Russische Liga trägt an den Jahren des Umbruchs
Die Sehnsucht nach alter Größe

Mit dem Zerfall des kommunistischen Sportimperiums, der Eisstadien und der Jugendförderung hat sich auch die internationale Vorherrschaft der russischen Puckjäger pulverisiert. Doch inzwischen tut sich wieder etwas im dortigen Eishockey. Sinnbild dafür ist die schicke neue Moskauer Chodynka-Arena, eine der Spielstätten der am Freitag beginnenden WM 2007.

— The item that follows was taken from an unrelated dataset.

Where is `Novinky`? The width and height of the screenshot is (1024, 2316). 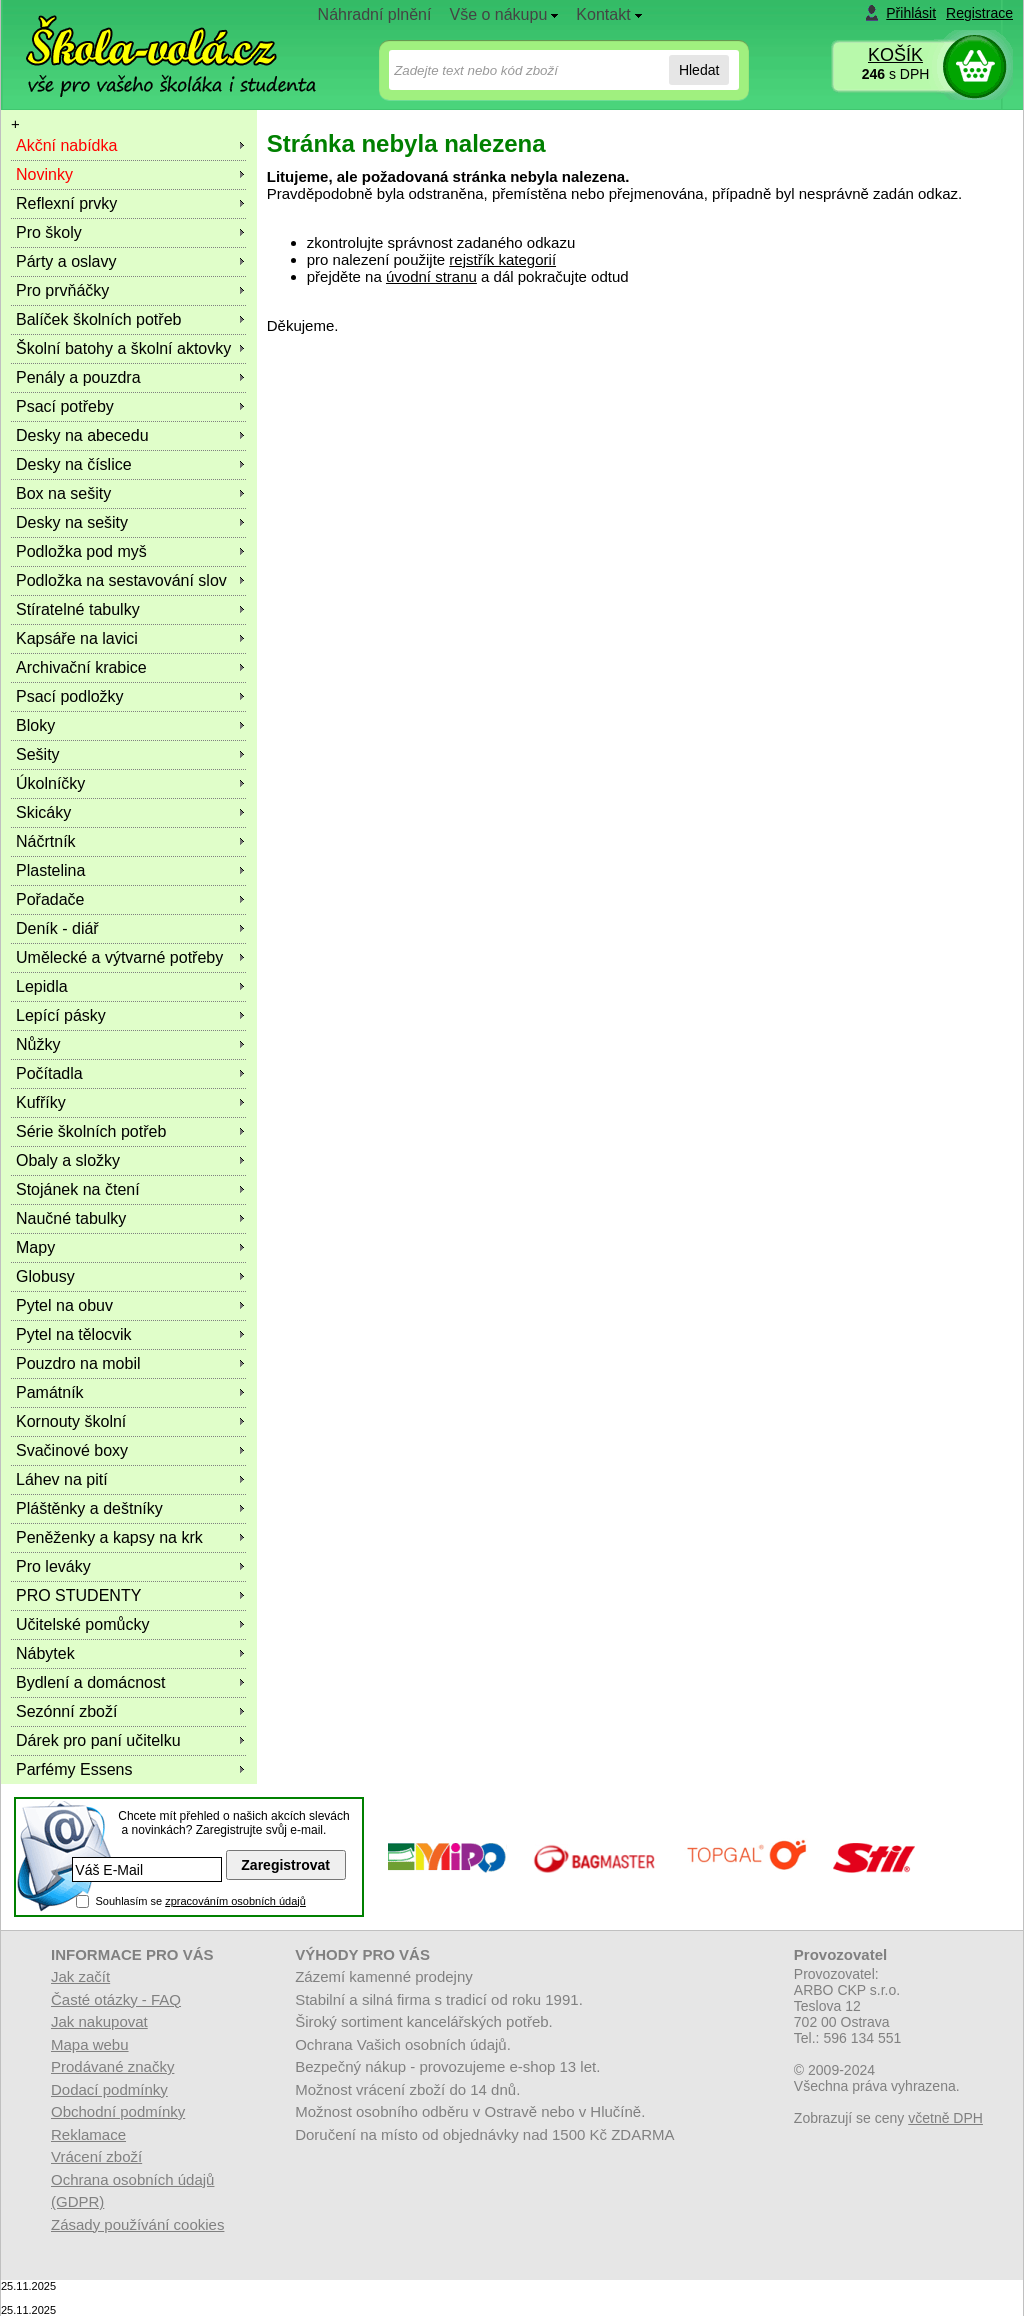
Novinky is located at coordinates (44, 174).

MOSKAU. Die Feuerwehr hat schon eine Übung in der Chodynka-Arena abgehalten. Nicht etwa weil die neue Mehrzweckhalle auf einen geschichtsträchtigen Platz steht - einem blutigen: Anlässlich der Krönungsfeierlichkeiten des letzen Zaren Nikolaus II. 1898 fand auf dem Chodynka-Feld ein Jahrmarkt statt. Eine Drängelei führte zu einer Massenpanik und über 1 000 Menschen wurden zu Tode getrampelt. Der Zar ließ weiterfeiern und hieß bis zu seinem gewaltsamen Ende "Der Blutige". Aber das ist Geschichte.

Die schicke neue Halle ist einer der Hauptaustragungsorte der Eishockey-Weltmeisterschaft. Sie steht für die Zukunft: Dafür dass russisches Eishockey wieder das wird, was es einmal war - das beste der Welt. In den Jahren von 1963 bis 1983 hatte die Sowjetunion bei den Weltmeisterschaften bis auf drei Mal immer die Goldmedaille abgeräumt. Nach dem Zerfall des kommunistischen Sportimperiums, der Eisstadien und der Jugendförderung schaffte es das russische Team noch einmal 1993 auf die erste Stufe des Treppchens. Seitdem hadern die russischen Fans damit, dass es früher eben doch besser war.

Immerhin: Im russischen Hockey tut sich etwas. Russland hat sich für die Winterspiele 2014 beworben. Sollte es mit der Austragung klappen, dann muss auch eine Goldmedaille sicher sein. Der russische Hockey-Verband unter der Führung des legendären Torwarts Wladislaw Tretjak, "dem Mann mit den tausend Händen", will kräftig in den nach wie vor sehr populären Sport investieren. Er hat ein Förderzentrum für junge Spieler gebaut, eine Obergrenze für Gehälter von 11 Mill. Dollar pro Team festgesetzt und die Schiedsrichter angehalten, für die Zuschauer attraktiver zu pfeifen. Die föderale Sportbehörde will noch etwas weiter gehen: Sie will offenbar eine neue euro-asiatische Liga ins Leben rufen und damit der amerikanischen Superliga NHL Konkurrenz machen. Mitmachen sollen alle Ex-Sowjetstaaten und am besten noch die Hockey-Nationen Schweden und Finnland. Viel ist daraus aber bisher nicht geworden.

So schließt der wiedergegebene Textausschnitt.